The wrestling circuit announced a 50-50 partnership with NBC that will see Xtreme Football League games aired Saturday nights, adding instant credibility to a league many thought would never come to pass.
And for an upstart league that plans on promoting personality, intensity, attitude and emotion, it was only fitting Canada's top WWF official leveled a few "I-told-you-so" taunts towards the CFL, which rejected the opportunity to be the WWF's tag-team partner.
"This is the future they lost," said Carl DeMarco, president of WWF Entertainment Canada.
"The WWF could have been the CFL's white knight. Seven out of eight teams lose money and surveys show the fans don't care -- they really dropped the ball. Everybody mocked the WWF and Vince McMahon and he just proved everybody wrong."
Ironically, the eight-team winter league that will likely strip the CFL of all its top players, was born last year when CFL president Jeff Giles approached De Marco about the possibility of buying the Toronto Argos. In true wrestling fashion, turnabout became fair play as De Marco and WWF boss Vince McMahon responded by trying to buy the whole league and use it as the base for a 16-team loop that would meld the best of CFL and NFL rules. Worried the takeover would spell the end of a Canadian institution, several CFL governors instantly rejected the proposal.
"I don't think this is going to ruin the CFL -- the CFL is ruining itself," said De Marco, whose league has already received more than 1,000 player resumes despite the fact it doesn't kick off until Feb. 3, 2001.
"The people who run the league need to be empowered to run it. When eight people have to make decisions for the league, opportunities like this get missed. I don't want to see the CFL go out of business, but they've got to look internally and get rid of people who think the old way. Times are changing. The CFL does not know how to make stars. We could've helped them with that."
While Wall Street was busy applauding the deal and boosting the WWF's stock price yesterday, Giles was busy, as always, trying to ensure all eight teams are stable enough to begin play this year.
"Am I a little envious they made an announcement today with a major broadcaster like NBC? That would have been nice," said Giles. "But I think the price we would have had to pay was a little too high."

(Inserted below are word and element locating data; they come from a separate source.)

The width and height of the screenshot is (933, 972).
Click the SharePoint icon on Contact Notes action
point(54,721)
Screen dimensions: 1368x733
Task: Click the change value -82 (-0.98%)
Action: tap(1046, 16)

Giles pointed out the board of directors who voted against the WWF's proposal were uncomfortable giving McMahon complete control as he'd likely relocate small-market clubs in search of higher local TV ratings. They were also unhappy with his plans to change several rules, including the addition of a fourth down.
Calgary Stampeders owner Sig Gutsche tried to put a positive spin on the news, saying anything that promotes football is good for the CFL. Because the XFL season will end in April, long before the CFL season starts, Gutsche said they aren't competitors.
However, what will hurt the CFL is the southern migration of top stars who will undoubtedly have to sign exclusive XFL contracts, prohibiting them from playing elsewhere during the summer or fall.
"The CFL has asked us about that and we're looking at it," said De Marco of the contracts. "Once the WWF makes these people big stars, we don't want others to capitalize on that."
The XFL vows to pay players more than CFLers and less than NFLers, with bonuses for wins.
Six cities have already been awarded franchises and two others will be announced by the end of next month.